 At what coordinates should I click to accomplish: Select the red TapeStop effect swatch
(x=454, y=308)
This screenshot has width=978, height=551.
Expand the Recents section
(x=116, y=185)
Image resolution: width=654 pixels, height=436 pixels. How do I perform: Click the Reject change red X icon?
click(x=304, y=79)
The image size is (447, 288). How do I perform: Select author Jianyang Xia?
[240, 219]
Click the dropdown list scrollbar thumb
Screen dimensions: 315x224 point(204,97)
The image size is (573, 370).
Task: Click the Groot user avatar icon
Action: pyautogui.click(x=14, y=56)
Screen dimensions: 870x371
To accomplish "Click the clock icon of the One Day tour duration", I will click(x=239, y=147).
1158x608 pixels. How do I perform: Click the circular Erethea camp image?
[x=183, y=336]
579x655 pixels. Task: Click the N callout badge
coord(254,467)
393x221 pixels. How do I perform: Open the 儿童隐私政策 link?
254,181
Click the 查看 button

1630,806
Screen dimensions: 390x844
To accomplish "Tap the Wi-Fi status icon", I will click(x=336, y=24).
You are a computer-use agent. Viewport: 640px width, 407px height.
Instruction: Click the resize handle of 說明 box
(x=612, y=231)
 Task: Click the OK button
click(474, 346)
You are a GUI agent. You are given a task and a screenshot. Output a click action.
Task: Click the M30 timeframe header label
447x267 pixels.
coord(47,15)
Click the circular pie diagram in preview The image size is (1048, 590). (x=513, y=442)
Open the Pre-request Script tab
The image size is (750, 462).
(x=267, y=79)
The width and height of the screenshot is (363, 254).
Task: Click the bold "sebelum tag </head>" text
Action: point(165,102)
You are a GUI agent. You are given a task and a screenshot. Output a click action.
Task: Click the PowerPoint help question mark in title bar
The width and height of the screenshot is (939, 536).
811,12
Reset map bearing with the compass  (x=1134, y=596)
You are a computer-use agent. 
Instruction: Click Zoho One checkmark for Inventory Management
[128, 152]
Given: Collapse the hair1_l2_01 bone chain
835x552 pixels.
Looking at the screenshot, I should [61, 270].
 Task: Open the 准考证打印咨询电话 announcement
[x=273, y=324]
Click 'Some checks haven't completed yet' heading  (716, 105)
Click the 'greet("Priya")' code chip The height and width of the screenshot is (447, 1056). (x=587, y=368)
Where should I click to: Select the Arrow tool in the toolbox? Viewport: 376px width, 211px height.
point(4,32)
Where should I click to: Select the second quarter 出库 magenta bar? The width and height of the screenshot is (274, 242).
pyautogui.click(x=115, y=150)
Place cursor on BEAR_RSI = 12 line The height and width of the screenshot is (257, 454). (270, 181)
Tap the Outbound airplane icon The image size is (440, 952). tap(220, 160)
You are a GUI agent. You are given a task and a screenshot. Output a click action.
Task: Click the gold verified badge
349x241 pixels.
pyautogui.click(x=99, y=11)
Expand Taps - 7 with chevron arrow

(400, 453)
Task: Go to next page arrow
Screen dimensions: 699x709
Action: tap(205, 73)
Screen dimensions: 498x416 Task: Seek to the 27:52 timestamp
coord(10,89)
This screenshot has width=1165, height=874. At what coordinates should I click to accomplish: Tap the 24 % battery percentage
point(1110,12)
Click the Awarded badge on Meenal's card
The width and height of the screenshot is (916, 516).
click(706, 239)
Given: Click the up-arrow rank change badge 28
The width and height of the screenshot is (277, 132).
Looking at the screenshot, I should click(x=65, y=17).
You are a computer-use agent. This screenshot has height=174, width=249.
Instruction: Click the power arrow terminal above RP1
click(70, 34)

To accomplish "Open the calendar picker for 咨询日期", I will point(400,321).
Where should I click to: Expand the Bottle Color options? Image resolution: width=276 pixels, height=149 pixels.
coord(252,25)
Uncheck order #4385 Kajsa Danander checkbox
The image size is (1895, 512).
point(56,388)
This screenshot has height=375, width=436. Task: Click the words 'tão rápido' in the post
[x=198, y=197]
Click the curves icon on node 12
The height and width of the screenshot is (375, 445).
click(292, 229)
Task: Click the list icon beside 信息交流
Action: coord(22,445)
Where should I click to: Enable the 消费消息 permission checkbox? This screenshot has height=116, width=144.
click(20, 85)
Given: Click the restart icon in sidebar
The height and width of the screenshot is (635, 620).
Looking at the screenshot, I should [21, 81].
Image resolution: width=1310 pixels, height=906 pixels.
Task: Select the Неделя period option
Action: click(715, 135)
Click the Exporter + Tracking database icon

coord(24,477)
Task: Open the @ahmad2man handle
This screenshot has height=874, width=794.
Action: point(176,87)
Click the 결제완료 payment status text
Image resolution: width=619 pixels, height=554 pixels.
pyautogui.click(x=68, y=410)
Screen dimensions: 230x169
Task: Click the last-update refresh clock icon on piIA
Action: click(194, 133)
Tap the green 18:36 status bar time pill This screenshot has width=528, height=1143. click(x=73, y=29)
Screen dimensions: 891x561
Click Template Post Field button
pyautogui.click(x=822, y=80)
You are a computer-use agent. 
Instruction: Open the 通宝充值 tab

● **EXERCISE DESCRIPTION**:
Write out each entry again, leaving every word as it is.

● **RESULT FOR THIS TASK**:
 At what coordinates should I click to accomplish: Select the red TapeStop effect swatch
(x=454, y=308)
This screenshot has width=978, height=551.
Expand the Recents section
(x=116, y=185)
Image resolution: width=654 pixels, height=436 pixels. How do I perform: Click the Reject change red X icon?
click(x=304, y=79)
The image size is (447, 288). How do I perform: Select author Jianyang Xia?
[240, 219]
Click the dropdown list scrollbar thumb
Screen dimensions: 315x224 point(204,97)
The image size is (573, 370).
Task: Click the Groot user avatar icon
Action: pyautogui.click(x=14, y=56)
Screen dimensions: 870x371
To accomplish "Click the clock icon of the One Day tour duration", I will click(x=239, y=147).
1158x608 pixels. How do I perform: Click the circular Erethea camp image?
[x=183, y=336]
579x655 pixels. Task: Click the N callout badge
coord(254,467)
393x221 pixels. How do I perform: Open the 儿童隐私政策 link?
254,181
Click the 查看 button

1630,806
Screen dimensions: 390x844
To accomplish "Tap the Wi-Fi status icon", I will click(x=336, y=24).
You are a computer-use agent. Viewport: 640px width, 407px height.
Instruction: Click the resize handle of 說明 box
(x=612, y=231)
 Task: Click the OK button
click(474, 346)
You are a GUI agent. You are given a task and a screenshot. Output a click action.
Task: Click the M30 timeframe header label
447x267 pixels.
coord(47,15)
Click the circular pie diagram in preview The image size is (1048, 590). (x=513, y=442)
Open the Pre-request Script tab
The image size is (750, 462).
(x=267, y=79)
The width and height of the screenshot is (363, 254).
Task: Click the bold "sebelum tag </head>" text
Action: point(165,102)
You are a GUI agent. You are given a task and a screenshot. Output a click action.
Task: Click the PowerPoint help question mark in title bar
The width and height of the screenshot is (939, 536).
811,12
Reset map bearing with the compass  (x=1134, y=596)
You are a computer-use agent. 
Instruction: Click Zoho One checkmark for Inventory Management
[128, 152]
Given: Collapse the hair1_l2_01 bone chain
835x552 pixels.
Looking at the screenshot, I should [61, 270].
 Task: Open the 准考证打印咨询电话 announcement
[x=273, y=324]
Click 'Some checks haven't completed yet' heading  (716, 105)
Click the 'greet("Priya")' code chip The height and width of the screenshot is (447, 1056). (x=587, y=368)
Where should I click to: Select the Arrow tool in the toolbox? Viewport: 376px width, 211px height.
point(4,32)
Where should I click to: Select the second quarter 出库 magenta bar? The width and height of the screenshot is (274, 242).
pyautogui.click(x=115, y=150)
Place cursor on BEAR_RSI = 12 line The height and width of the screenshot is (257, 454). (270, 181)
Tap the Outbound airplane icon The image size is (440, 952). tap(220, 160)
You are a GUI agent. You are given a task and a screenshot. Output a click action.
Task: Click the gold verified badge
349x241 pixels.
pyautogui.click(x=99, y=11)
Expand Taps - 7 with chevron arrow

(400, 453)
Task: Go to next page arrow
Screen dimensions: 699x709
Action: tap(205, 73)
Screen dimensions: 498x416 Task: Seek to the 27:52 timestamp
coord(10,89)
This screenshot has width=1165, height=874. At what coordinates should I click to accomplish: Tap the 24 % battery percentage
point(1110,12)
Click the Awarded badge on Meenal's card
The width and height of the screenshot is (916, 516).
click(706, 239)
Given: Click the up-arrow rank change badge 28
The width and height of the screenshot is (277, 132).
Looking at the screenshot, I should click(x=65, y=17).
You are a computer-use agent. This screenshot has height=174, width=249.
Instruction: Click the power arrow terminal above RP1
click(70, 34)

To accomplish "Open the calendar picker for 咨询日期", I will point(400,321).
Where should I click to: Expand the Bottle Color options? Image resolution: width=276 pixels, height=149 pixels.
coord(252,25)
Uncheck order #4385 Kajsa Danander checkbox
The image size is (1895, 512).
point(56,388)
This screenshot has height=375, width=436. Task: Click the words 'tão rápido' in the post
[x=198, y=197]
Click the curves icon on node 12
The height and width of the screenshot is (375, 445).
click(292, 229)
Task: Click the list icon beside 信息交流
Action: coord(22,445)
Where should I click to: Enable the 消费消息 permission checkbox? This screenshot has height=116, width=144.
click(20, 85)
Given: Click the restart icon in sidebar
The height and width of the screenshot is (635, 620).
Looking at the screenshot, I should [21, 81].
Image resolution: width=1310 pixels, height=906 pixels.
Task: Select the Неделя period option
Action: click(715, 135)
Click the Exporter + Tracking database icon

coord(24,477)
Task: Open the @ahmad2man handle
This screenshot has height=874, width=794.
Action: point(176,87)
Click the 결제완료 payment status text
Image resolution: width=619 pixels, height=554 pixels.
pyautogui.click(x=68, y=410)
Screen dimensions: 230x169
Task: Click the last-update refresh clock icon on piIA
Action: click(194, 133)
Tap the green 18:36 status bar time pill This screenshot has width=528, height=1143. click(x=73, y=29)
Screen dimensions: 891x561
Click Template Post Field button
pyautogui.click(x=822, y=80)
You are a computer-use agent. 
Instruction: Open the 通宝充值 tab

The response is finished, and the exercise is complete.